In essence, the system detects a hand reaching for the handle and, if the slide is armed, flashes a warning light and then sounds an increasingly insistent warning alarm.
Current warning options are touch based and don’t give enough notice, which means that they don’t sufficiently prevent the inadvertent slide deployment, explains KID-Systeme’s communications executive Maren Muente to Runway Girl Network.
KID-Systeme’s Watchdog device is contained within a small box about the size of four playing card packs, half of which is recessed into the existing door alert slot and half of which sticks out to provide the warning system. Watchdog is likely to most commonly be automatically activated and deactivated with the door arming mechanism.
The details: if, when the slide is armed, Watchdog detects movement within 70 cm — just over two feet — it starts to flash to signal the flight attendant, maintenance worker, catering staffer or cleaner that the door is armed. Within 40 cm — just over a foot — an alarm sounds.
Playing the role of a distracted airline staffer, your RGN journalist attempted to reach for the position where the door handle would be on KID-Systeme’s mockup several times, and each time Watchdog flashed and beeped to an extent highly likely to dissuade the staffer from activating the door.

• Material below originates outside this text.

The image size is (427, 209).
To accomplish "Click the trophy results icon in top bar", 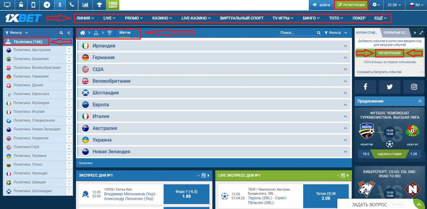I will [99, 5].
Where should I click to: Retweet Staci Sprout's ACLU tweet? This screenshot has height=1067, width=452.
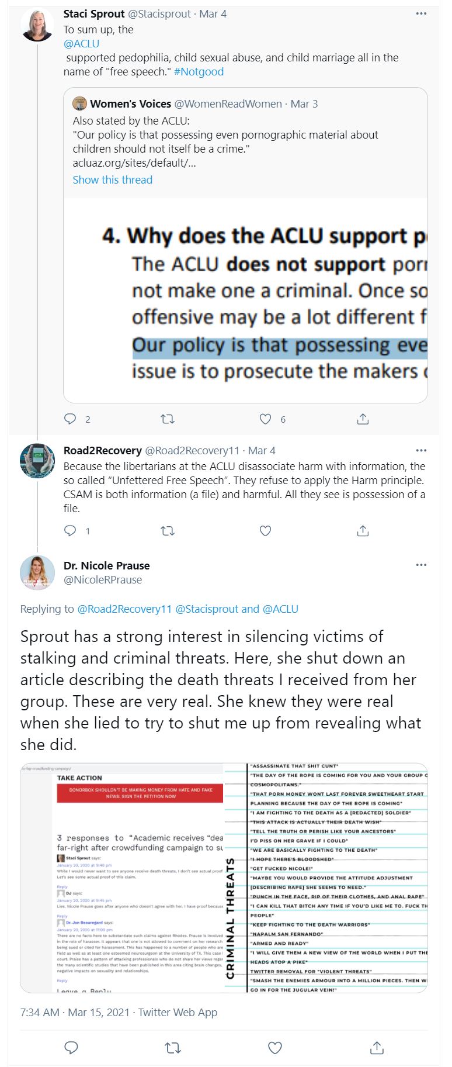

Watchdog is likely to increase safety and reduce slide deployment as part of a concerted approach, which includes a number of IATA-identified prevention strategies.
In addition to technological innovations, the association recommends establishing better policies and procedures, cabin crew training, and memory aids — including acronyms, door placards and checklists — to standardise the door opening process.
The standardisation of how the doors work, however, is work that has yet to be prioritised.